* Activity: Print this span of the material below exactly: the line with "Toggle to Email mode", the line with "Click the 円", and every line between them, but nothing else.

Data Start Marker

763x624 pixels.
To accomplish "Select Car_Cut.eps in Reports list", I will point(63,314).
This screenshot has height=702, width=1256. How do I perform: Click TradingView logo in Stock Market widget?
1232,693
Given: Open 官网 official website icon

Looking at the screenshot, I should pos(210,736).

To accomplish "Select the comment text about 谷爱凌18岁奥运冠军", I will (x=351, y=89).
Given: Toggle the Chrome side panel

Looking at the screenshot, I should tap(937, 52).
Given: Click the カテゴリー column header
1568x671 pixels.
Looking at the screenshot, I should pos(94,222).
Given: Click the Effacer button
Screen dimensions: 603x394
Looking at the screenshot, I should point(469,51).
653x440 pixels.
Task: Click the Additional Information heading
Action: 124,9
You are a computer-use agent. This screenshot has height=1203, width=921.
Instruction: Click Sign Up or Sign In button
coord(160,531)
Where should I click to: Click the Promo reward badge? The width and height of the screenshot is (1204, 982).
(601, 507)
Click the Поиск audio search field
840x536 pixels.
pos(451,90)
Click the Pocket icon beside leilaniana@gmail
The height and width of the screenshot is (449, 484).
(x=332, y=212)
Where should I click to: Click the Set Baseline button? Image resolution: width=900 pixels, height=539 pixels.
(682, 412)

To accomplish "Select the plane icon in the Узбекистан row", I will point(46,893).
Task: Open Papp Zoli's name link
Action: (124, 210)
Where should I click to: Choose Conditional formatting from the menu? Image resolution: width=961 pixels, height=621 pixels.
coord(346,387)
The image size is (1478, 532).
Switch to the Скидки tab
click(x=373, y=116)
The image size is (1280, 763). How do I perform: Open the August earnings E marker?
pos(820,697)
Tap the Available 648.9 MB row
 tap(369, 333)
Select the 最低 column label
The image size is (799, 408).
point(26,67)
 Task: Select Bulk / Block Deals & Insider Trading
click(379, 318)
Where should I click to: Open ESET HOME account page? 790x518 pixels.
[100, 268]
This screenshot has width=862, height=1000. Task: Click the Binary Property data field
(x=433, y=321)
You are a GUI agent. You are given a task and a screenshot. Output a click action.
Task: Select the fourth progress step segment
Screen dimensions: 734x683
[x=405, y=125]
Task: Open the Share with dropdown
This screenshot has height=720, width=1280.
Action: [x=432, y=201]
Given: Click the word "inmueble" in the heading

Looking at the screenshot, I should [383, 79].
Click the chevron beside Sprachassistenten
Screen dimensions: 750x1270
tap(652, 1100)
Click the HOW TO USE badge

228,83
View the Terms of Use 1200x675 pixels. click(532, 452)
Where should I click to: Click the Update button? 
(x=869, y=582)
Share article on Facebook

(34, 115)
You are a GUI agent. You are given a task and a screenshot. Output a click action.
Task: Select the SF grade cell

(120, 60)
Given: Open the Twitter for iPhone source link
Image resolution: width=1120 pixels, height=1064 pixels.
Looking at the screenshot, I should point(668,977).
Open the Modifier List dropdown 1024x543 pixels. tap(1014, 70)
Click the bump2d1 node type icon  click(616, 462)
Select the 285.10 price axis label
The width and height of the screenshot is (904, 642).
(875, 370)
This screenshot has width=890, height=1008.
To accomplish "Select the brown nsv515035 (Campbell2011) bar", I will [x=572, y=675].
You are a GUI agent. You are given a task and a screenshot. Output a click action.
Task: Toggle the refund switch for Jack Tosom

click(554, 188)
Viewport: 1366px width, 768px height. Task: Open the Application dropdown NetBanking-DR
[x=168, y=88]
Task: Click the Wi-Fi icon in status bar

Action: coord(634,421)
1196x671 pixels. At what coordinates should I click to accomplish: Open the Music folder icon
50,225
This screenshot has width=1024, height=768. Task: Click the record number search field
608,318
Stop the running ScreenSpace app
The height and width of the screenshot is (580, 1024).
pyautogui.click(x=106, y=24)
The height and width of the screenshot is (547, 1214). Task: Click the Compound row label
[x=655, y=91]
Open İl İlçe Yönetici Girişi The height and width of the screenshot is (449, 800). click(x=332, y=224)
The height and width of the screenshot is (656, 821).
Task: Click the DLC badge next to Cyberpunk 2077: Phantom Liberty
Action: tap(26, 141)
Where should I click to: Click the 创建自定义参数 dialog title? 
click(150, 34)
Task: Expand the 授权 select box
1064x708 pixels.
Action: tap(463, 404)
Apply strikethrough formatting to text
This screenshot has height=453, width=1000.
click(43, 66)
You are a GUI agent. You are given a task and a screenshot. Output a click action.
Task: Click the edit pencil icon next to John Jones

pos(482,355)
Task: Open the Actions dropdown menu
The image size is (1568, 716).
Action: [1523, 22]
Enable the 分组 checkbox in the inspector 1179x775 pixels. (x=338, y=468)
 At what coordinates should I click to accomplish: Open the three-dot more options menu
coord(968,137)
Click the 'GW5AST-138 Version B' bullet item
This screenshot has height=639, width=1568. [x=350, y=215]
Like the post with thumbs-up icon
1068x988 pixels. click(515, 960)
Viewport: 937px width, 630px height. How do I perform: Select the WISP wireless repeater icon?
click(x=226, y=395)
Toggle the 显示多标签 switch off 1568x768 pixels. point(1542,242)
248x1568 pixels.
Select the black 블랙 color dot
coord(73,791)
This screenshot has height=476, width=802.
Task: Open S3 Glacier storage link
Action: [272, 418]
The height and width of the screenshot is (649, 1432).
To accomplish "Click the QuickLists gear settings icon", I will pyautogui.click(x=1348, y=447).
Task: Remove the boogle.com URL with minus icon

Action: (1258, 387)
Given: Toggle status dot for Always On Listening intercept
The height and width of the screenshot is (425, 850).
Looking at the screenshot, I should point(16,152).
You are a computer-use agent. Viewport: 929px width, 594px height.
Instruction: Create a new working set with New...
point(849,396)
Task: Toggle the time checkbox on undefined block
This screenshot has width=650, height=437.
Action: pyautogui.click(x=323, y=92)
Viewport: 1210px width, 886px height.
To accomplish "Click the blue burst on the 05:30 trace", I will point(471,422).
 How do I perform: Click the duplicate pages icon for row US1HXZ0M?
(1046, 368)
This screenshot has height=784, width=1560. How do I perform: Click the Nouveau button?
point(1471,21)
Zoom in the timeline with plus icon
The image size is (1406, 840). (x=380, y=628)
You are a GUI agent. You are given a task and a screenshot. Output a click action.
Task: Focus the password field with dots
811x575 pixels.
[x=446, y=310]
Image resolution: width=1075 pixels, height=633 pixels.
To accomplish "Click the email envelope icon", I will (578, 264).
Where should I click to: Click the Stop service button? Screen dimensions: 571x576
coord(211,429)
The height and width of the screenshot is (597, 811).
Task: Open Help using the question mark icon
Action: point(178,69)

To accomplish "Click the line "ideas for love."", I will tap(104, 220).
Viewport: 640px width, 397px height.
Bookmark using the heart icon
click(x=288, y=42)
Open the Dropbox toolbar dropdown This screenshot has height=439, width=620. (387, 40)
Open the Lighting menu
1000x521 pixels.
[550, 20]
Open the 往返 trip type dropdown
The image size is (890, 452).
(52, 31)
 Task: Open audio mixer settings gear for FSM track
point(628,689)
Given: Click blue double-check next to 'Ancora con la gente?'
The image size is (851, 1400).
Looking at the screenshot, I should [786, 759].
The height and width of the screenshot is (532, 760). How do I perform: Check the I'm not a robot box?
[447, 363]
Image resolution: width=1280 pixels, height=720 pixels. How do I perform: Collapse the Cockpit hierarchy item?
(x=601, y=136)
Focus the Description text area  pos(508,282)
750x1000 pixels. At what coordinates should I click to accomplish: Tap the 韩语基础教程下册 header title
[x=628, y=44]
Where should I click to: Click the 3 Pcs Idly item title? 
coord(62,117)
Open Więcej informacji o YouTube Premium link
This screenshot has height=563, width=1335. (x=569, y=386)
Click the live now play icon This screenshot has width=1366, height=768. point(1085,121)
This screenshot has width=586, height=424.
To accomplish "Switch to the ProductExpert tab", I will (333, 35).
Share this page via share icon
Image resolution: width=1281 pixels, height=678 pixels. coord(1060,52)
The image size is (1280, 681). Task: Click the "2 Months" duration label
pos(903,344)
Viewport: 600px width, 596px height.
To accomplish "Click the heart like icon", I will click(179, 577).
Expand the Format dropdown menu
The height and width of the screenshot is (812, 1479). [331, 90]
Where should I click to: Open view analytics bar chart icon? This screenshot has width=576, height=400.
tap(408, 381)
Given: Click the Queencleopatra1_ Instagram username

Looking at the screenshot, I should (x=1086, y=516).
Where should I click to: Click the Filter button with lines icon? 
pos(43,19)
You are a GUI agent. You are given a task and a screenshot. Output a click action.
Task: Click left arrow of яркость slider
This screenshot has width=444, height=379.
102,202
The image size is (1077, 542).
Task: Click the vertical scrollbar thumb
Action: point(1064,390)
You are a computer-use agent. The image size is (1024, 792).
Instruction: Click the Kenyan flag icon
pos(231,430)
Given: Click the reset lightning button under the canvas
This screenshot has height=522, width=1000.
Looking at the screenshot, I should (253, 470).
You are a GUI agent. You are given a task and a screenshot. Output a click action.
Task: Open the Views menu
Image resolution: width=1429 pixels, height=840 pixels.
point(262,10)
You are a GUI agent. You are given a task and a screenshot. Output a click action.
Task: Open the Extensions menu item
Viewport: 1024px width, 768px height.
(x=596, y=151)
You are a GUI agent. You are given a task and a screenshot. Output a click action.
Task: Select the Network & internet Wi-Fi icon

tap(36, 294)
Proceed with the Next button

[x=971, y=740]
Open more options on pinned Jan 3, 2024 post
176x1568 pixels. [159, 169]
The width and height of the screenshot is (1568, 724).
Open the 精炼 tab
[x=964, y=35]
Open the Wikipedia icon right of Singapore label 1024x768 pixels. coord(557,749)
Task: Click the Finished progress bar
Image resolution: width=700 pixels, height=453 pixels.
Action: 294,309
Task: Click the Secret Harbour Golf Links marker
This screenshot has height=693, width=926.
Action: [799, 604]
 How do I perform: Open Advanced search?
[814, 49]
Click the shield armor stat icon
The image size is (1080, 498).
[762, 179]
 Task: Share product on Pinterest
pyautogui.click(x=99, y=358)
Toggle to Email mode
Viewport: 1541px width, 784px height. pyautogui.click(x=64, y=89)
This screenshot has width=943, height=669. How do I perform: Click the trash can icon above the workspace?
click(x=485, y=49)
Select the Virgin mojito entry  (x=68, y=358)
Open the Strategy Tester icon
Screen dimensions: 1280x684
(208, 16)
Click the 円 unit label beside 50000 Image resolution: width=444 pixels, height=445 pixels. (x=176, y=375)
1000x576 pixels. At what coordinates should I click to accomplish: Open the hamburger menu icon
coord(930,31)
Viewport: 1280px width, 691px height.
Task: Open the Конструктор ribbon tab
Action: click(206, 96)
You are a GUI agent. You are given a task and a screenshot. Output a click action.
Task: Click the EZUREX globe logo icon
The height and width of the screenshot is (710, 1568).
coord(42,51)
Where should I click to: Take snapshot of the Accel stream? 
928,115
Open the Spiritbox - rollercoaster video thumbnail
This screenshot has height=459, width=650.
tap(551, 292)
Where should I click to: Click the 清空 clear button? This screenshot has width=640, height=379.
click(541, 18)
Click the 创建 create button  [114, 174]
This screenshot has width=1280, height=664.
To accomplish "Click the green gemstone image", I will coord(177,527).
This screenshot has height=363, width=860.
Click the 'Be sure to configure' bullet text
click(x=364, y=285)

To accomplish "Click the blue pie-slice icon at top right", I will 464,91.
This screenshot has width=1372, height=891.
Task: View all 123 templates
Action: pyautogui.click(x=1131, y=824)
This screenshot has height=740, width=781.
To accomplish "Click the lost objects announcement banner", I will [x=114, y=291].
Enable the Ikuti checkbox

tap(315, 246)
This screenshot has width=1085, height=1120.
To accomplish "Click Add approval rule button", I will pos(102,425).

Data End Marker

* Task response:
Toggle to Email mode
Viewport: 1541px width, 784px height. pyautogui.click(x=64, y=89)
This screenshot has width=943, height=669. How do I perform: Click the trash can icon above the workspace?
click(x=485, y=49)
Select the Virgin mojito entry  (x=68, y=358)
Open the Strategy Tester icon
Screen dimensions: 1280x684
(208, 16)
Click the 円 unit label beside 50000 Image resolution: width=444 pixels, height=445 pixels. (x=176, y=375)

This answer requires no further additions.